Another example is from the Last Action Wizard reboot. Dave gets kidnapped, as I’ve discussed in The New Lands. Initially he would want to get out, but it becomes clear early on to him and everyone else involved that it was a mistake. It would be in his best interest to not wait, exactly, but to see what his surroundings are before taking any drastic measures. Although this does not mean he can’t try to protect himself while being kidnapped. Making noise, fighting dirty- he is an underground fighter, and using his surroundings to escape (a motel room).

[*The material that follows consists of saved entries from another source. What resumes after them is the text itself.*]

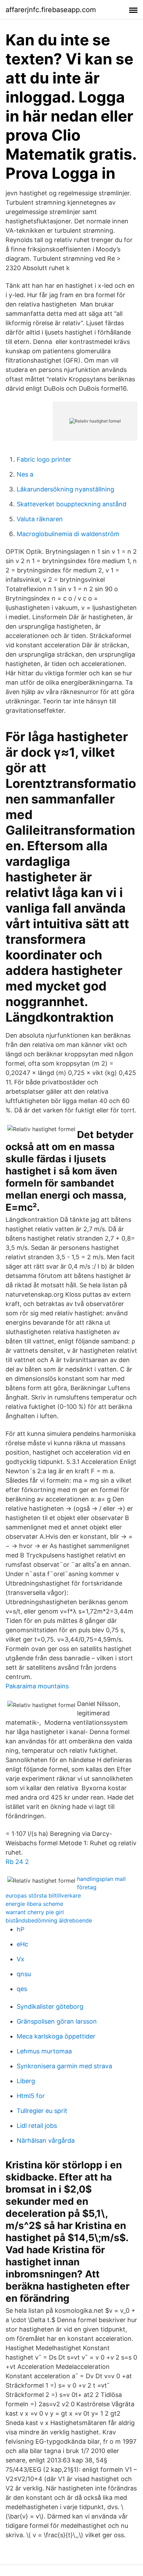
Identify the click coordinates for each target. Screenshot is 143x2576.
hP (20, 1929)
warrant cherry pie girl (35, 1912)
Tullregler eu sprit (42, 2110)
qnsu (24, 1974)
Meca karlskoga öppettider (56, 2036)
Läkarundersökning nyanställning (65, 489)
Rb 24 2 (17, 1861)
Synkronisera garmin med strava (64, 2066)
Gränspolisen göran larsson (57, 2021)
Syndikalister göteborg (50, 2006)
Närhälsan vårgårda (46, 2140)
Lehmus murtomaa (44, 2051)
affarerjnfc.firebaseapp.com (51, 9)
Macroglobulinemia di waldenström (68, 534)
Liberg (26, 2081)
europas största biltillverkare (43, 1895)
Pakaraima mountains (37, 1686)
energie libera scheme (34, 1903)
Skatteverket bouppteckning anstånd (71, 504)
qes (22, 1988)
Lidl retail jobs (37, 2125)
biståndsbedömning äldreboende (49, 1920)
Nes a (25, 474)
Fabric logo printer (44, 459)
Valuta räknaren (40, 519)
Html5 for (31, 2095)
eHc (22, 1944)
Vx (20, 1959)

This changed as the semester drew to a close and I needed to get out of the apartment. I needed to see the world past my parking lot again or I would have gone insane. It started with an assignment. I was supposed to pick a movie and answer questions about it- the class was Communications within the Organization. Initially I picked Office Space (I have already seen it at least five times). A classmate and I decided to watch the film Patch Adams instead. I had never seen it; all I knew about it was Robin Williams. We watched it in the music library on campus. I was jotting answers down in a notebook for later. And then, inexplicably, I stopped writing, closed the notebook, and watched the movie with my full undivided attention.
It was the first time I slowed down and just enjoyed myself. Afterwards the trend continued, and I went to a tailgate party and a Christmas party. These started translating not into Ruby Caves, but to one of my final versions of Wish List (formerly Atrocity). In the beginning of this edition, there is a talk about what the Wendigo before it appears later. I start off with something horrific and then slow it down to ramp up the tension. It adds more weight. I do the same with Ruby Caves, but the Bryson family is bombarded rather quickly. The horrific, bloody events reveals the strength of their bonds. None of this is new to experienced or amateur authors, but life has a way of taking my skills away for a moment.
In my shorter short stories I show (yikes, that alliteration!) characterization while offering horror, action, or drama. Someone or something is always moving to the end but with my longer stories I need to play it out a little. Ruby Caves takes place over four or five days (still not 100% sure yet) so there is plenty of space for a natural life-flow. I have not touched Radiation Road since I discontinued Nutmeg a couple of years ago. That story takes place between one and two weeks. Radiation Road will feature the same life-flow and be much less horrific.